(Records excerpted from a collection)
[Start of Attachment]

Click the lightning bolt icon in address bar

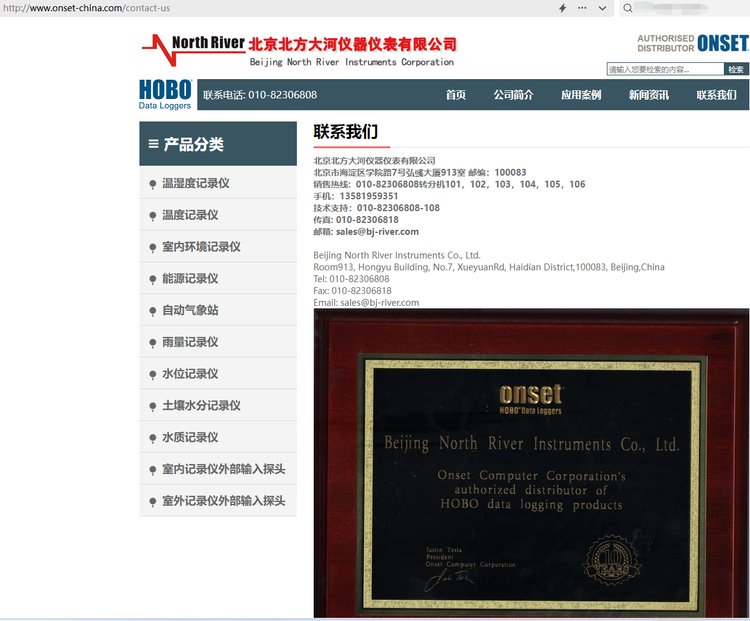pyautogui.click(x=562, y=8)
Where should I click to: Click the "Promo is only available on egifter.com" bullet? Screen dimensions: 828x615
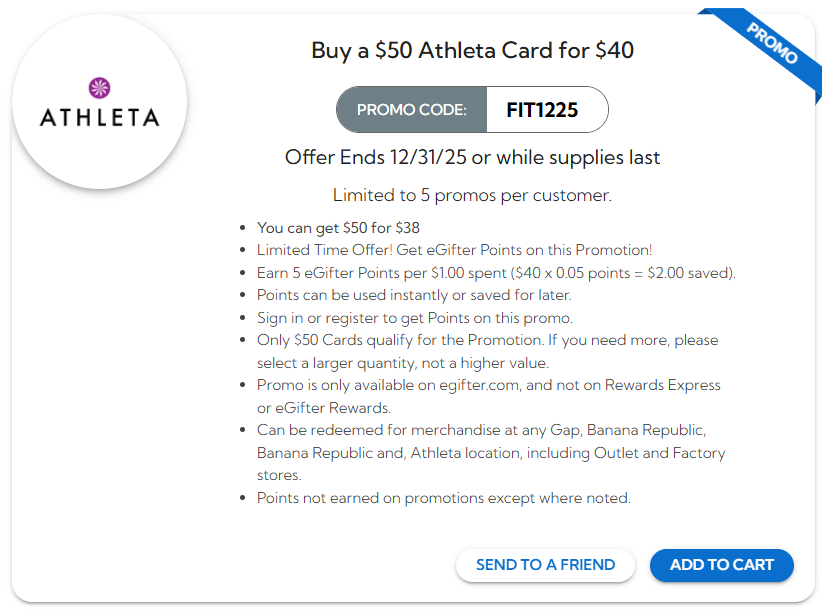(x=488, y=385)
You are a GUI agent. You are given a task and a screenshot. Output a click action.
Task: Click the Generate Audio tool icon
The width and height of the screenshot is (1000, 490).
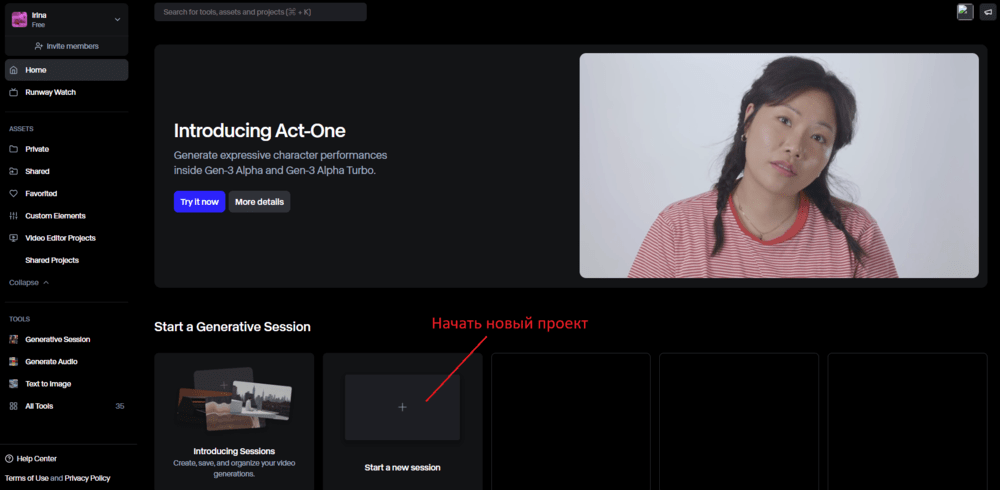tap(13, 362)
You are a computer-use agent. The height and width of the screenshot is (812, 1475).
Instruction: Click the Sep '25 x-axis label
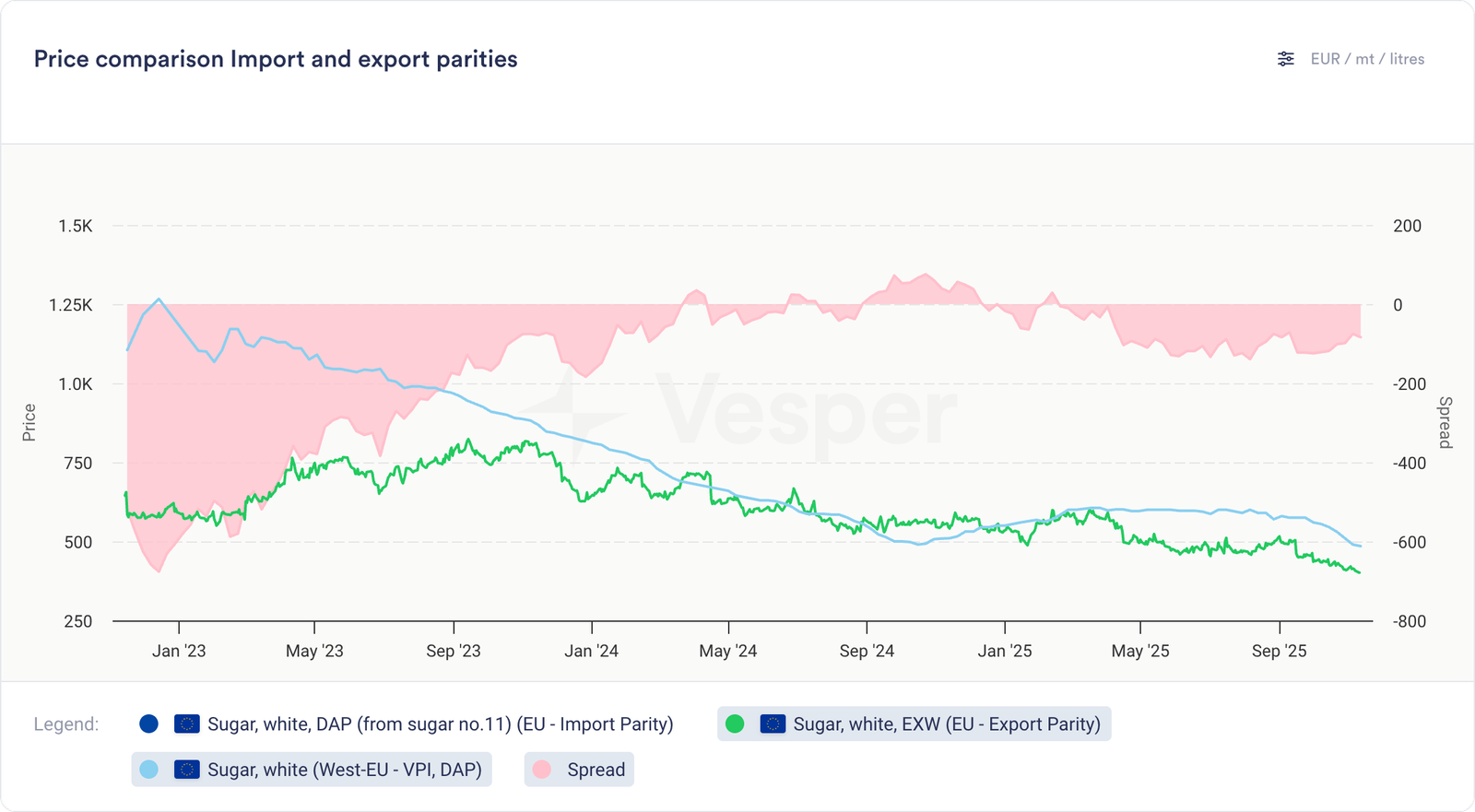tap(1279, 651)
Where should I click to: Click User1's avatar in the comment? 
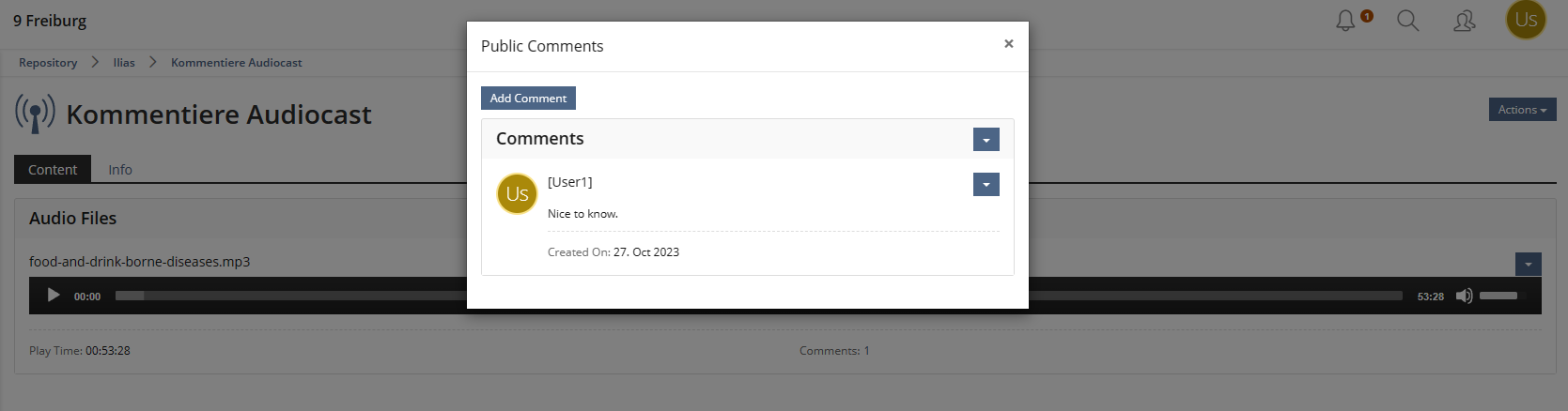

[End of Attachment]

Without the pictures, repeat exactly the lines running from the line containing "The width and" through the end of the data, both ends included.

The width and height of the screenshot is (1000, 490).
tap(13, 362)
You are a computer-use agent. The height and width of the screenshot is (812, 1475).
Instruction: Click the Sep '25 x-axis label
tap(1279, 651)
Where should I click to: Click User1's avatar in the comment? 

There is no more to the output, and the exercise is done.